Oil revenues fell furthest, down 41% or £158bn, accounting for almost half the decline due to the collapse in oil prices.
Consumer discretionary sectors lost a third of their sales (-31%), with travel and leisure companies hardest hit, losing three fifths of their revenues to travel bans and hospitality closures.
Housebuilders, mining groups, banks and media companies were all among those to see double-digit declines.
The profit squeeze was unprecedented
Lower sales and Covid costs caused an unprecedented profit squeeze. The most notable individual quarter was the first three months of full lockdown, when 46% of companies posted outright losses, a proportion never seen before.
Over the full year of the pandemic, from April 2020 to March 2021 (the most up-to-date results available at present), profits were down 61% year-on-year at £55.3bn.
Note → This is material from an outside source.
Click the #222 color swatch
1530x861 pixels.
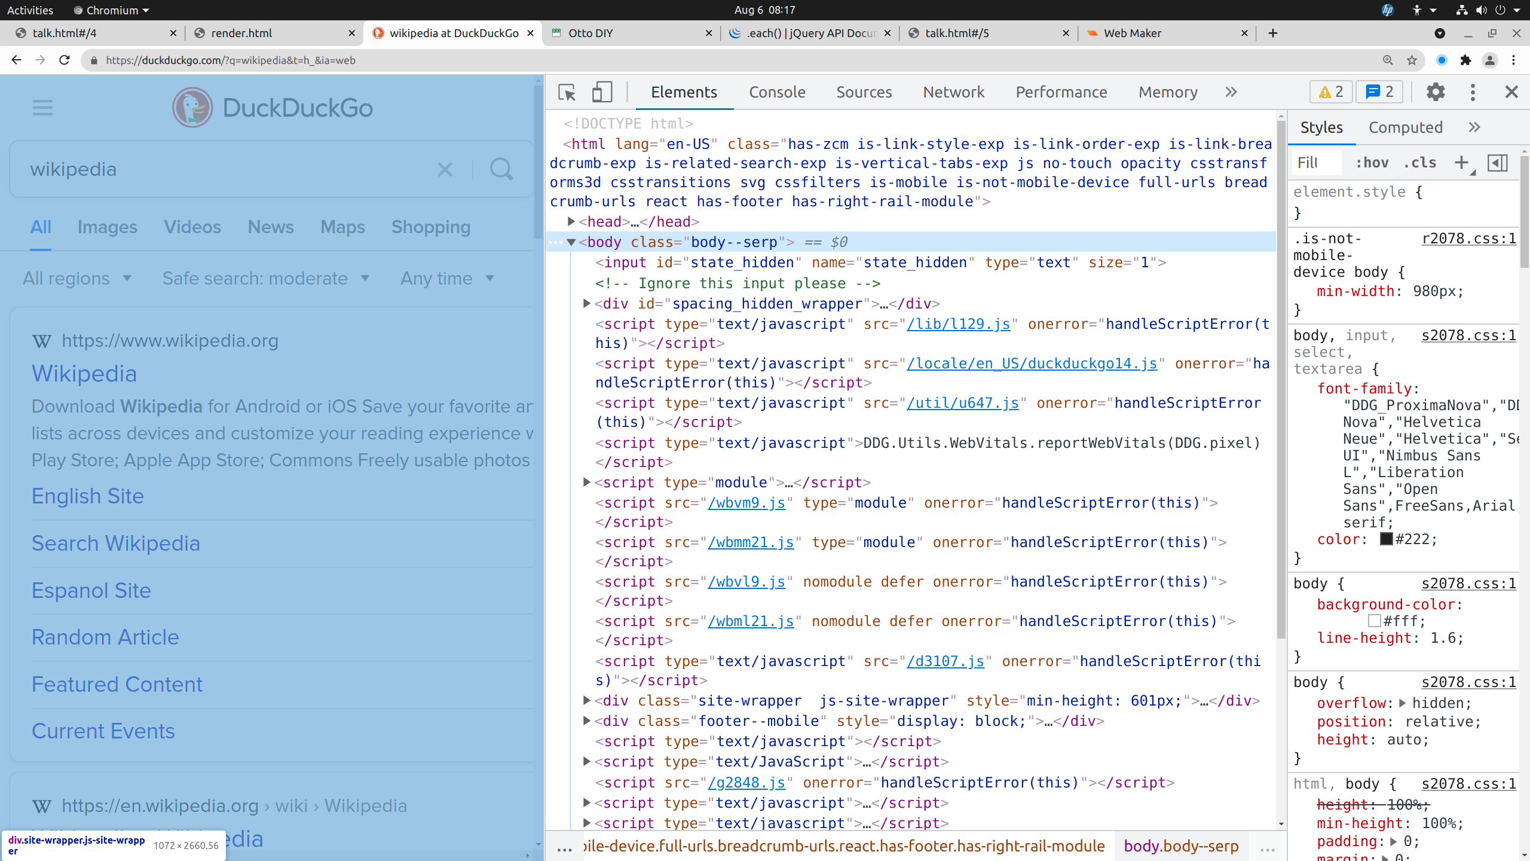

But the low point was reached last September and the bounce back has gathered pace rapidly
But J O Hambro’s research showed that the low point was reached in September. Since then companies have adapted and though sales remained under pressure for a time, profits began to recover quickly.
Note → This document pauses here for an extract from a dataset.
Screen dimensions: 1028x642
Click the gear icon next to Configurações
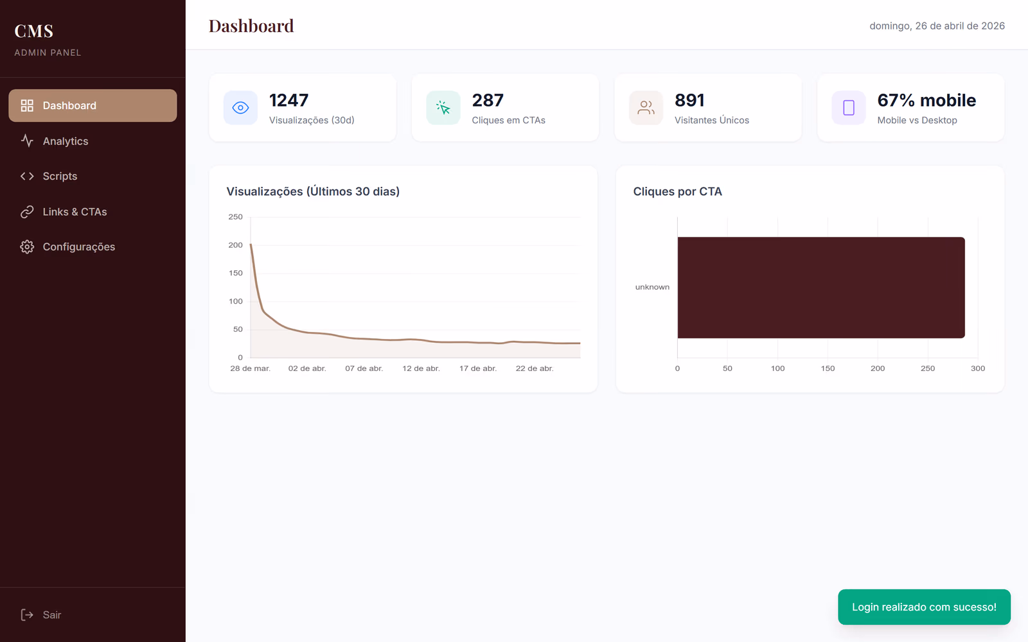pyautogui.click(x=27, y=247)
By the early spring, UK plc reported revenues only 5.8% lower by comparison to the equivalent quarter in 2020, the last one before the pandemic struck in earnest.
Despite lower sales, 57% of companies reported higher profits. Collectively, pre-tax profits jumped 181% year-on-year.
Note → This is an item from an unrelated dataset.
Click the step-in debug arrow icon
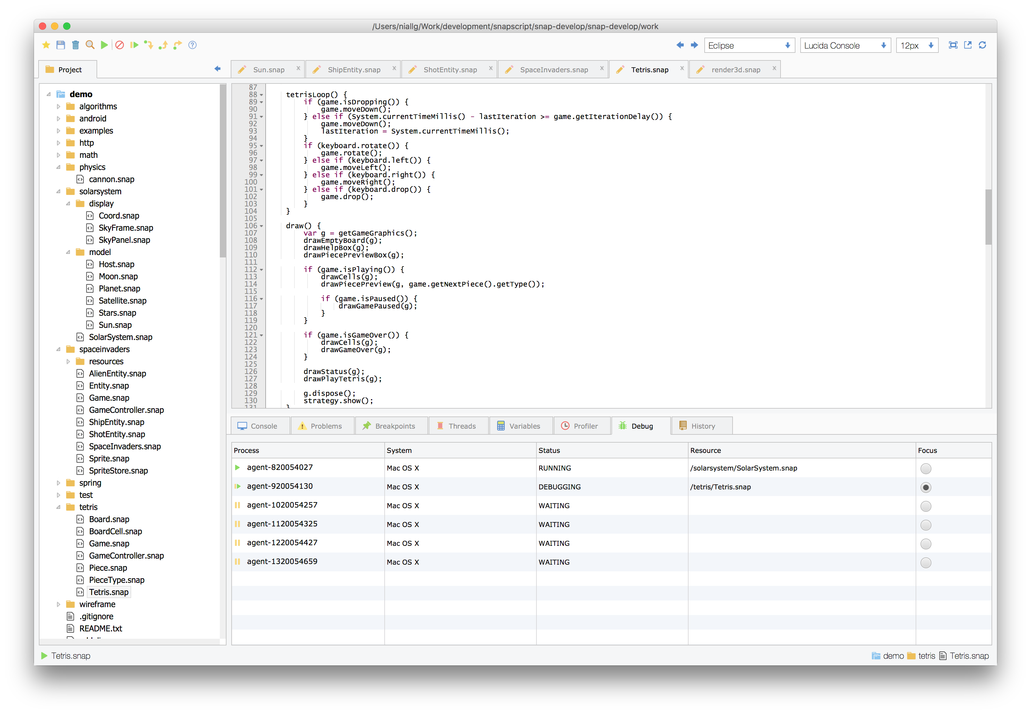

Banks, oil and mining companies have made the strongest contribution to the recovery so far as they were hit first.
Building materials, industrials and even general retail also enjoyed a significant rebound in profits and even the battered travel and leisure sector has significantly pared back its losses.
Dramatic recovery will be evident in the summer reporting season; profits should double by spring 2022
In the next set of results for trading up to the end of June, which will be published over the summer, J O Hambro believes there will be an unprecedented recovery in UK company profits, in both scale and speed.
As high-conviction stock pickers, J O Hambro’s fund managers do not focus on earnings for the whole market, but as a guide, the recovery means that UK plc earnings should roughly double to around £110bn in the 12 months to March 2022, and they should regain their pre-pandemic levels within another year.
Alexandra Altinger, CEO (UK, Europe and Asia) for J O Hambro, comments:
“After the shock of the pandemic the change of mood in Britain’s boardrooms is palpable. The recovery is now very strong indeed: high government spending, low interest rates, strong consumer demand, resurgent employment and a buoyant housing market mean that profits are now growing very fast, much faster than market expectations.
“Surging profits are complemented by enticing valuations. All four J O Hambro UK equities teams agree that UK shares are attractively priced at present, both compared to historic levels and international peers. Valuations across the stock market appear cheap, and in some segments very cheap. Our fund managers are not simply interested in the cyclical upswing, however. They are looking for the companies that are honing themselves an edge for the long term, too. And they are finding them.”